She went from door to door to find the children who had been locked up because their families thought they were cursed
For Manorama Joshi, being 70 is not a downside. Neither is being a single woman in a remote hilly region, fighting for a cause that few understand in these parts. Meena, as she is known to most people, started her journey over 15 years ago when she started Mangaldeep, an institute for special children in Almora in Uttarakhand.
As a teacher in 1969 at a local school, she encountered six children who were ‘different’ from the rest, and who she felt deserved to be taught differently. This, coupled with the fact that her nephew was also a special child, drove her to pursue an issue that commonly goes unnoticed in rural areas. She researched, she made questionnaires to unearth the special children, and she asked her students to help conduct surveys across neighbourhoods. She thus zeroed down on the concerned families. Then Meena Joshi set off on foot on a journey that changed the course of her life. From door to door, from village to village, she battled superstition that made villagers think that ‘special’ children were cursed, that they needed to be locked up. She faced rejection from certain communities, and incurred the wrath of others.

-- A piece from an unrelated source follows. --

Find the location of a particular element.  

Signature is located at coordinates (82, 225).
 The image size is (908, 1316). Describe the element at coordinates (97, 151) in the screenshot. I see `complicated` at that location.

She finally won over six children who could be helped, and with initial support from her brother, Mangaldeep was founded in 1998. Today, Mangaldeep is a learning and vocational centre with nearly 50 children suffering from multiple disabilities, Down’s Syndrome, even some with very low vision that doesn’t let them qualify for blind schools. They all found a place in the institute and in the hearts of Joshi and her staff of 14. Her students are trained in various vocations such as craft-making, spice-grinding, candle-making, music and more. Along with their small incomes, they earned back what they had lost most — their self-esteem.
An evergreen optimist, Joshi says the challenges have been many, but the blessings even more. She faced everything from societal taboo to red tapism in bureaucracy, but she also had the fortune of encountering some extraordinary people who kept the Mangaldeep banner flying high. From motivated teachers like Ruchi Purohit, to organisations and trusts that inject funds periodically, to volunteers and individual donors like Regula Rouse who gave the school a bus, to local banks and businesses that place large greeting card and candle orders — they all contribute to keep it going.
Mangaldeep has been awarded the Godfrey Social Bravery Award, and Meena Joshi has been honoured by local media. The children of Mangaldeep have shone on international platforms with golds, silvers and bronzes at the Special Olympics held at China in 2007 and Greece in 2011. Despite the everyday uncertainties, such as where the next round of salaries will come from, a smile from one child or a hug from another is enough to keep Joshi going. “And that is my biggest medal,” she smiles warmly.